I never had a dependable outboard for the first couple years,so rowing was a must,not a choice. I also never had an inflatable,due to cost. Seems like hard dinghies are alot cheaper to aquire.
So, rowing was it.
That is , at the minimum 2 trips ashore per day w/ up to 4 dogs,one child and one wife ! 
Occasionally all at one time, more often 2-3 loads.
Rowing , or the realization of rowing , definately influences anchoring location choices. 
Now , I'm spoiled as I have a very depenble ,light-weight outboard . And (sadly) all the pups have passed away. Now its just daughter,Wife,and myself. 
The boat seems almost empty.


Live the Dash, -before it dashes away.


----------



## bljones (Oct 13, 2008)

For beach-to-beach excursions and just for the sheer enjoyment of sober solo rowing, we enjoy our homebuilt, "Chirp"










However, it is a handful to embark/disembark from "Chirp" to "Whiskeyjack" and vice versa, and for water runs and general marina excursions with more than one soul, we use "Quack," our trolling motor powered inflatable.










Although, there has been the odd occasion where Quack has needed rowing, and i have been surprised at how well she rows, probably a function of her short waterline- she's no speed demon, but she tracks reasonably well and requires little effort.


----------



## PCP (Dec 1, 2004)

If the distance is not really big we paddle. I mean it is almost impossible to row the dingy with the four inside and you have to put your but on the bottom that can easily be wet.

Anyway when my soon was younger he acquired the title of dinghy captain and it was a shame to take away the pleasure he had to motor us to the beach or nearby town.

Regards

Paulo


----------



## jrd22 (Nov 14, 2000)

I row whenever the outboard won't run) An 11' inflatable with two adults and a dog ain't much fun to row anyway, especially into wind. I love rowing though and will row when it's just me in the dink, even when the engine is on it. 
Does anyone know how the aluminum AB inflatables row? I've been thinking about getting one because of the sharp oysters that line all the beaches in Desolation Sound.


----------



## Ajax_MD (Nov 24, 2009)

I don't even own an engine for mine. I row.


----------



## tdw (Oct 2, 2006)

I enjoy rowing but our crappy fibreglass dinghy is hardly a great rowing boat. Adore the look of Sabreman's pram and BLJ's Chirp. Nice looking things that would be a joy to row. Biggest problem we have is that the dinghy storage where we moor is very public. Good dinghys get stolen, rubbish like ours is left well alone.
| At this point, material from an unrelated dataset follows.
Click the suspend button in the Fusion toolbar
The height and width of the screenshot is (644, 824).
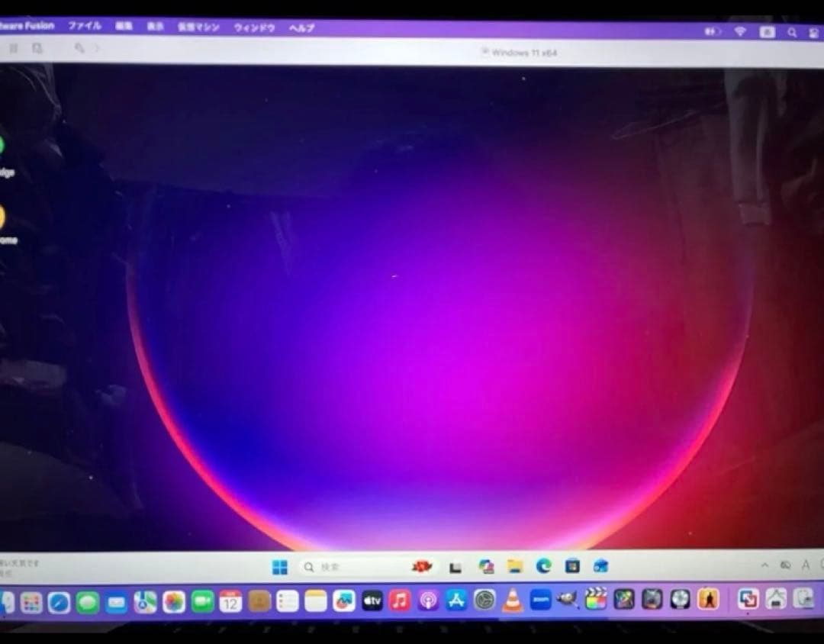(x=13, y=47)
When we are away we use our Zodiac. Its not that bad a thing to row but we do have longer than standard oars which does make a big difference. 
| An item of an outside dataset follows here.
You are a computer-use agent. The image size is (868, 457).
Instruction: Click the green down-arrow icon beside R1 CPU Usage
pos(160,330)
Sabreman....are those woven veneer inserts in your saloon locker doors standard ? Absolute beautiful things. So much nicer than cane inserts or louvres.


----------



## AdamLein (Nov 6, 2007)

We use an ultralight inflatable that does not accept a motor, so we row it everywhere. The oars are quite long and the oarlocks sit fairly high, so rowing is not too much of a pain if we're not too burdened and the air pressure is high enough.


----------



## catamount (Sep 8, 2002)

'nough said


----------



## BELLATRIX1965 (Jan 2, 2007)

*ROW, ROW, ROW YOUR ........you know!*

We bought a proper pair of Shaw & Tenney oars very shortly after we bought our boat (and its accompanying 1972 Boston Whaler "Squall" dinghy). 
Ours is one of the moorings FARTHEST from the Town Dock - I intend to row until I can't hold the oars in my arthritic fingers! Something about that noisy, smelly outboard chasing you constantly - besides, rowing induces stopping, leaning on the oars and getting to know your neighbors - priceless!


----------



## 26bombayexpress (Sep 27, 2009)

I pefer to sail mine but when the winds not there I row, when I am lazy out comes the outboard.


----------



## COOL (Dec 1, 2009)

Faster said:


> We use kayaks more than our inflatable.. so mostly we paddle.. does that count?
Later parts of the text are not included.